─── Document section

On the first run anything you don't provide is fetched from public mirrors and
cached (later runs are offline). Providing your own `font_dir` / `wordlist_path`
/ `bg_image_dir` takes precedence and skips the matching download.

- **Fonts** - when no local font covers every character of a word, a matching
  open-source [Noto](https://fonts.google.com/noto) font is downloaded, verified
  and cached, so words are never silently skipped (the usual cause of biased,
  latin-only datasets). Disable with `auto_download_fonts=False`.
- **Words** - with no `wordlist_path`, real frequency-ranked words come from
  [FrequencyWords](https://github.com/hermitdave/FrequencyWords) (~85 languages)

──────

Problem statement
Extend the documentation on fetching and caching missing resources, starting right after its last line.

─── Data rows

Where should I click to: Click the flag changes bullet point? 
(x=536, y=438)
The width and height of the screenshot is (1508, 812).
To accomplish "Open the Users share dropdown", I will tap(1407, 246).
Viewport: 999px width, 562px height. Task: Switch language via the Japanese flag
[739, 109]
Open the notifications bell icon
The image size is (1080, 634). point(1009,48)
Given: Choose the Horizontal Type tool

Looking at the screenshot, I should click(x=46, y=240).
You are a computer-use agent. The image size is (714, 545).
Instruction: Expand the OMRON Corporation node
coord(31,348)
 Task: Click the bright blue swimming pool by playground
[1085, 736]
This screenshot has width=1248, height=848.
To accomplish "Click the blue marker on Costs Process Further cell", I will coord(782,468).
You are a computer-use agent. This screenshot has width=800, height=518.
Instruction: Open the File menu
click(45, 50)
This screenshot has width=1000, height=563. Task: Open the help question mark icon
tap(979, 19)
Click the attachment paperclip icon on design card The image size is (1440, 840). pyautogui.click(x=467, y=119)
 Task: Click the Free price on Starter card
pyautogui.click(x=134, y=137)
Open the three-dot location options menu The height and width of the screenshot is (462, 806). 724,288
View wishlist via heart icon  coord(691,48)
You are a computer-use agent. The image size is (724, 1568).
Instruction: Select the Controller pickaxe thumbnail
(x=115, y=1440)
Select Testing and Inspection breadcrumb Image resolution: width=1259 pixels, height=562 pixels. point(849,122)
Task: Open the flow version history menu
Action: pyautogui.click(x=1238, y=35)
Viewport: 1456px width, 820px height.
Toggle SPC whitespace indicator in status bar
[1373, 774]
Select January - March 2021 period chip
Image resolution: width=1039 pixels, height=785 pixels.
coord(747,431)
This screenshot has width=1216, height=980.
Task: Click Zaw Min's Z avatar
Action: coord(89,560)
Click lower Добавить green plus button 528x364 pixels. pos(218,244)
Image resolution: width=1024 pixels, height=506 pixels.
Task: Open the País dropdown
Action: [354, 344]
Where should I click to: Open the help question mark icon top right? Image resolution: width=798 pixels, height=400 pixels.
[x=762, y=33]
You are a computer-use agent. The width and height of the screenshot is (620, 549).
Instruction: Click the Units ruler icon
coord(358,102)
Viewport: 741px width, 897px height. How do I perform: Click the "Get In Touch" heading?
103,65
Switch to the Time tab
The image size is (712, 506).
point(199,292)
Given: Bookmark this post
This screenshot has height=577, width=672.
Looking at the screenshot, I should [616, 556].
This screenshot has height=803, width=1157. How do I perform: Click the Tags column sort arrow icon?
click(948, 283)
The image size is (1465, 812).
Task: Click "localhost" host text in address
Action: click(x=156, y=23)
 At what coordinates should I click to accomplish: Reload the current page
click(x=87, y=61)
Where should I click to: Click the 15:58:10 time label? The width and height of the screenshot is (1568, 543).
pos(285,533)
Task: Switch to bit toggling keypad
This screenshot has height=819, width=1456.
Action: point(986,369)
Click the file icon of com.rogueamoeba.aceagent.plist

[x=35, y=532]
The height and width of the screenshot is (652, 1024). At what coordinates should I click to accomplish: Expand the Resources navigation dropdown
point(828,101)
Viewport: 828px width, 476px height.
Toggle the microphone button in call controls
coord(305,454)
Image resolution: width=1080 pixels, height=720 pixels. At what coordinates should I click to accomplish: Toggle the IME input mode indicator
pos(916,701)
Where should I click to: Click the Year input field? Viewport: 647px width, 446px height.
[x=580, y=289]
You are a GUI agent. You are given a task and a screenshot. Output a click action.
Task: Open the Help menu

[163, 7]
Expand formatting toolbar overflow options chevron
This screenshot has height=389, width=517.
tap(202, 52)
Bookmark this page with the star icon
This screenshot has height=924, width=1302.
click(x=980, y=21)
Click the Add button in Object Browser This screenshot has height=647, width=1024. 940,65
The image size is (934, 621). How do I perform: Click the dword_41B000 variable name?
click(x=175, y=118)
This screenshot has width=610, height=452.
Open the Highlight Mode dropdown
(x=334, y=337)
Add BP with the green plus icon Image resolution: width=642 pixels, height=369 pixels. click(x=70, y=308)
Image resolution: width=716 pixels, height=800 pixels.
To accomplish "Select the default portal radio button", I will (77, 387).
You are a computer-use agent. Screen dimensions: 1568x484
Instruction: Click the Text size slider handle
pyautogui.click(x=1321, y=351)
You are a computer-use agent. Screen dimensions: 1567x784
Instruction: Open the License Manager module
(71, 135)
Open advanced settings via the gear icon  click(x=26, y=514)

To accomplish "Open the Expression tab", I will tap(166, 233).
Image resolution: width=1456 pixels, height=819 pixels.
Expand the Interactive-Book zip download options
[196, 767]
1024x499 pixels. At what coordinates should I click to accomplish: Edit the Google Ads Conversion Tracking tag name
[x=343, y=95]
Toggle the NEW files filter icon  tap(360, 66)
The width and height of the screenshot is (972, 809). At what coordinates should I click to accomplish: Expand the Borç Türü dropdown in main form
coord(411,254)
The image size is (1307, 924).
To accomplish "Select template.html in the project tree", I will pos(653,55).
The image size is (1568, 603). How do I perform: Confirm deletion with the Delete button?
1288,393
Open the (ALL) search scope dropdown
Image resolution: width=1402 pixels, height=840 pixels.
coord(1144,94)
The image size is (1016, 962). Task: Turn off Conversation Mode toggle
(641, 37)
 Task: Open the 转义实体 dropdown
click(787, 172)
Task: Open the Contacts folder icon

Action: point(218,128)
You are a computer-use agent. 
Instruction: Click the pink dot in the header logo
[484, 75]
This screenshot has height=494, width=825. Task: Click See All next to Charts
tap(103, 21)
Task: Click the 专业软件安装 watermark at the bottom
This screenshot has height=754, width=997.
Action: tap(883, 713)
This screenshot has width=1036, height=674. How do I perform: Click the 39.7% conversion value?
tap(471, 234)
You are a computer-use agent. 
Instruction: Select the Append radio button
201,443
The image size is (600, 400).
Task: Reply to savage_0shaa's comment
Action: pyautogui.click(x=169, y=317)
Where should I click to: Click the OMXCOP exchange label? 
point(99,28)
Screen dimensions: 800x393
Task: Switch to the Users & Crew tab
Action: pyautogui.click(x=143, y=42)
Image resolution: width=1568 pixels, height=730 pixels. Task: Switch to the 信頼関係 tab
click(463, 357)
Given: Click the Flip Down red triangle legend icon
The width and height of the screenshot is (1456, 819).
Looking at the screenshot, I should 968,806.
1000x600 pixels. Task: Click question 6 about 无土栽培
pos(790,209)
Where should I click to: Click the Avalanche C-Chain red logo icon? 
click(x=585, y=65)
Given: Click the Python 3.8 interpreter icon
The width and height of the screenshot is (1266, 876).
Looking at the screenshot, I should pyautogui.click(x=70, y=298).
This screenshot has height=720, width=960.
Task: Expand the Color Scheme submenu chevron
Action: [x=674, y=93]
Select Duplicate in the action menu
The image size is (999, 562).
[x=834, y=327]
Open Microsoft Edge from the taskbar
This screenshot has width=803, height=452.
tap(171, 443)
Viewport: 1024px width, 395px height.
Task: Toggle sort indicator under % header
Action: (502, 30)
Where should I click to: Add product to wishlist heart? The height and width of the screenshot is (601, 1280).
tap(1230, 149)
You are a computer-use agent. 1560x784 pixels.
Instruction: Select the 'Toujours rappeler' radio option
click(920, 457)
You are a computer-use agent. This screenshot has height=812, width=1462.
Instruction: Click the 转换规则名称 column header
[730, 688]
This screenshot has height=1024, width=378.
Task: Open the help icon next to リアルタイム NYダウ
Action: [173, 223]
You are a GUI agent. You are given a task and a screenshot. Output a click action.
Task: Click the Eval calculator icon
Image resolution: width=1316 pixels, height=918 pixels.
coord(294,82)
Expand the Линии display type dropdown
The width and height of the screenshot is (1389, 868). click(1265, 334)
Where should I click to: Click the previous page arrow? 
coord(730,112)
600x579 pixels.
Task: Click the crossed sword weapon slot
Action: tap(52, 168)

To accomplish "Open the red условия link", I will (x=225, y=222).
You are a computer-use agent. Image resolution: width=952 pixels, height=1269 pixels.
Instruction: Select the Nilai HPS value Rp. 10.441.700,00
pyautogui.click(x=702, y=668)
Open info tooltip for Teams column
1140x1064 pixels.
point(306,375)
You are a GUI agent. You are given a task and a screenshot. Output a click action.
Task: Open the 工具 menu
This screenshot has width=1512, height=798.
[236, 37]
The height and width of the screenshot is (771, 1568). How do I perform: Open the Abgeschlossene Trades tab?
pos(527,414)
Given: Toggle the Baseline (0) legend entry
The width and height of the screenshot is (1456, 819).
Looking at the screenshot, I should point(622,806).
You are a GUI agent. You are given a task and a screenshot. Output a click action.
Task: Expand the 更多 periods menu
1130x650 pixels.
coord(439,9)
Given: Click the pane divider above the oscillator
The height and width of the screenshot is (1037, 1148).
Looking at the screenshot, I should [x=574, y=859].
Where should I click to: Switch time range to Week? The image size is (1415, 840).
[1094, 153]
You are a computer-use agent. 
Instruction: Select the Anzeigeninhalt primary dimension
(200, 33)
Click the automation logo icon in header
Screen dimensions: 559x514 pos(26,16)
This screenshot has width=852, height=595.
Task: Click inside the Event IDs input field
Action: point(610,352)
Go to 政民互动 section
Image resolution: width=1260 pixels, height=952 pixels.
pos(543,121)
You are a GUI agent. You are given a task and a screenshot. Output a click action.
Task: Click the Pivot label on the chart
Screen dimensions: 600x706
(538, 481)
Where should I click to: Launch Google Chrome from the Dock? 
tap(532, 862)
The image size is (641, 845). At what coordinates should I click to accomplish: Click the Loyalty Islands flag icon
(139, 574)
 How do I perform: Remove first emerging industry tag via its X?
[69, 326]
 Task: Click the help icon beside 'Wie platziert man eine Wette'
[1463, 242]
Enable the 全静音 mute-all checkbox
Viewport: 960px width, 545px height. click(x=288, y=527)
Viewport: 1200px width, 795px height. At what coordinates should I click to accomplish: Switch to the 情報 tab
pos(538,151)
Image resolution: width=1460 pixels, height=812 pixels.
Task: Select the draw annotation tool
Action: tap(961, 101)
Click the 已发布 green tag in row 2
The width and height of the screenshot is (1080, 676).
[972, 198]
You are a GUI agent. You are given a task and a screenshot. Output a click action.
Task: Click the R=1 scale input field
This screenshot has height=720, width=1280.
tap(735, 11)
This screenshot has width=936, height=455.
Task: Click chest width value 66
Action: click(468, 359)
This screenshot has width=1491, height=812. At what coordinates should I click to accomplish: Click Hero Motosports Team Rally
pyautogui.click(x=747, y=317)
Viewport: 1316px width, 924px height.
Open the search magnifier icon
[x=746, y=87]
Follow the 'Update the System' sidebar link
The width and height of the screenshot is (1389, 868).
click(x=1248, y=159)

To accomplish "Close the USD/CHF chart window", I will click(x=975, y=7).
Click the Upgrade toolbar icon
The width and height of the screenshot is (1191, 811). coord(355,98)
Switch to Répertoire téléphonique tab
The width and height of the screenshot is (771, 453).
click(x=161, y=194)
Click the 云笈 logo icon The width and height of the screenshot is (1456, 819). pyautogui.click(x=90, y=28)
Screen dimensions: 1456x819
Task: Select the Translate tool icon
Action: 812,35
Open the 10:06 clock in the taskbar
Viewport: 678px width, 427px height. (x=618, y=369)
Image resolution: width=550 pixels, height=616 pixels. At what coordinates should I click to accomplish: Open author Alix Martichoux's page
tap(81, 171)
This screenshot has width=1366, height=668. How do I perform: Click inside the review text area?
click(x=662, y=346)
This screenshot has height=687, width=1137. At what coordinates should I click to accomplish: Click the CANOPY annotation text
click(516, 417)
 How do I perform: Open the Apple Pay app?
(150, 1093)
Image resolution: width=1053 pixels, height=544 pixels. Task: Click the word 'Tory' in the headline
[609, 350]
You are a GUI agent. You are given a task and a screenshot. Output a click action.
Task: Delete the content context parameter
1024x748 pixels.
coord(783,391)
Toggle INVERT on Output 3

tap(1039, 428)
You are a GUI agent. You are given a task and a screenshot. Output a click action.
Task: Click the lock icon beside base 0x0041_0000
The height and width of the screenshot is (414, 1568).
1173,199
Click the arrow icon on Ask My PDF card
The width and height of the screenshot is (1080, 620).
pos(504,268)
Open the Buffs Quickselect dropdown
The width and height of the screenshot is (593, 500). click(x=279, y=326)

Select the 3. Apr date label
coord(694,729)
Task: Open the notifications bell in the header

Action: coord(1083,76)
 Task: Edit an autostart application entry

──────

Response to this exercise
  and are cleaned (script filter, length bounds, punctuation removal). Two realism
  helpers are on by default: `casing_variant_prob` (0.3) adds Title/UPPERCASE
  variants, and `numeric_token_ratio` (0.05) mixes in numbers, dates and prices.
- **Backgrounds** - with no `bg_image_dir`, a curated background set is downloaded
  instead of blank pages. Disable with `auto_download_backgrounds=False`, or pass
  a `background_manifest_url` for your own collection.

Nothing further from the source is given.